If you want to keep most of the readers happy most of the time -

  • Don't keep switching styles (Rushdie does)
  • Use style "Representationally", supporting rather than displacing content.
  • Connect style to a character, so that style illuminates some aspect of their psychology. i.e. turn style into voice.

Following on from that latter point, if you look at the examples in the previous exercise you'll notice that the style's been added in various parts of the narrative structure.

  • A third-person omniscient voice - plain, Orwellian and unbiased - is a common backdrop to stories. If you want to add style you can keep that narrational voice and make the characters more interesting.
  • A popular alternative at the moment is the unreliable narrator, a distinctive voice (usually first person) of a character who's involved in the action. Their style - the way they say and see things - is a crucial aspect of the story. They may not tell the whole truth.
  • Less common is the anonymous narrator - a first or third person voice of someone who's never identified and isn't part of the plot, yet is opinionated and distinctive (the Dickens example?)
  • You could try multiple points-of-view (using different voices). Margaret Atwood used 3 narrators in "The Testaments". Some readers find such texts difficult.

In any case the style is likely to change during the course of a story. Even Bond has to take a break sometimes.

Mix'n'Match - going to extremes

If you're not convinced that style and content are inextricable bound together, maybe you can exploit their independence. In the first exercise, you managed to keep the content while changing the style, so maybe it's possible.

While Erasmus was in Cambridge in 1511 he started writing "Copia" a sort of style manual with examples of various styles. Raymond Queneau's 1947 work "Exercices de style" took the idea a step further, telling the same story in 99 ways. Joyce's "Ulysses" pastiches several styles as the plot progresses. It's probably not the recommended method for a best-seller.

Summary

Writing in a flashy style is risky - it might distract from the content and slow the action down.

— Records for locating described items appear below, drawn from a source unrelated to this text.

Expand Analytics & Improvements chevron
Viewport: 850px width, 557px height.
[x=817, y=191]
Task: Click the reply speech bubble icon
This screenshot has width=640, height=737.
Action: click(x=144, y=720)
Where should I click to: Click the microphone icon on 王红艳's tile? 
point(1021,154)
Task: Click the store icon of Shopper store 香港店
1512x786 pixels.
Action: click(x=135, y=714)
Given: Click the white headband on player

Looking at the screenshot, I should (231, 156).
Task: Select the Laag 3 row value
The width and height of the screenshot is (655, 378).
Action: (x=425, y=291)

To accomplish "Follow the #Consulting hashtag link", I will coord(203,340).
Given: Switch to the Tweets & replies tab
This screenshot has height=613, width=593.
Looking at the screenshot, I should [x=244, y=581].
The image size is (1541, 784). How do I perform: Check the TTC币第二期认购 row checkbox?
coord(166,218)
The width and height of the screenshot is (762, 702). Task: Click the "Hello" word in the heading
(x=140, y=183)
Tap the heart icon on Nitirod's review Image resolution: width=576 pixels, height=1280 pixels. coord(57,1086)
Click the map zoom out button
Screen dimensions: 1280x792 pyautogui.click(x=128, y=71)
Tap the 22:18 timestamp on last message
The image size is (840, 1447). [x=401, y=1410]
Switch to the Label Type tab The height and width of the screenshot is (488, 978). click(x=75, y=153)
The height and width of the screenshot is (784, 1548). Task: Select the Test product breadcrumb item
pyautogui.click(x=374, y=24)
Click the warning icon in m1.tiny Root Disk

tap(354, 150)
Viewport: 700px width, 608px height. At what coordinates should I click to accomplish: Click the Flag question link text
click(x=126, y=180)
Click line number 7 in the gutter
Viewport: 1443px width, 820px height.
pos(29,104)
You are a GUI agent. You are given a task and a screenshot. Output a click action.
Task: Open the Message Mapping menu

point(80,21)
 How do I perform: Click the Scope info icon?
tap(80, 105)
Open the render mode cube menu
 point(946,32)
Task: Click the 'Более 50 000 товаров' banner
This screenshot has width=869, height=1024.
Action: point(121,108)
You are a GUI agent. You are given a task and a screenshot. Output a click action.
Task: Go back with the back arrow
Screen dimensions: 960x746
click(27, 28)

Writing in a simple style carries risks too. It lacks individuality, and with no verbal fireworks or make-up to hide any flaws, mistakes become glaring. People might not consider the text literature at all.

Some kind of style is unavoidable though, and can be useful, especially if we're writing a first-person piece adopting a different persona - show not tell.

As I pointed out, a novel's "style" is partly literary convention, and partly your voice. Perhaps easiest is to keep your voice and throw away some conventions. I always like to leave audiences with some homework to do, so try this - get a list of rules of good style (many such lists are online - Orwell's will do) and choose just one rule to break. Break it in a big way. The results might be interesting. It hasn't done Rachel Cusk's career any harm.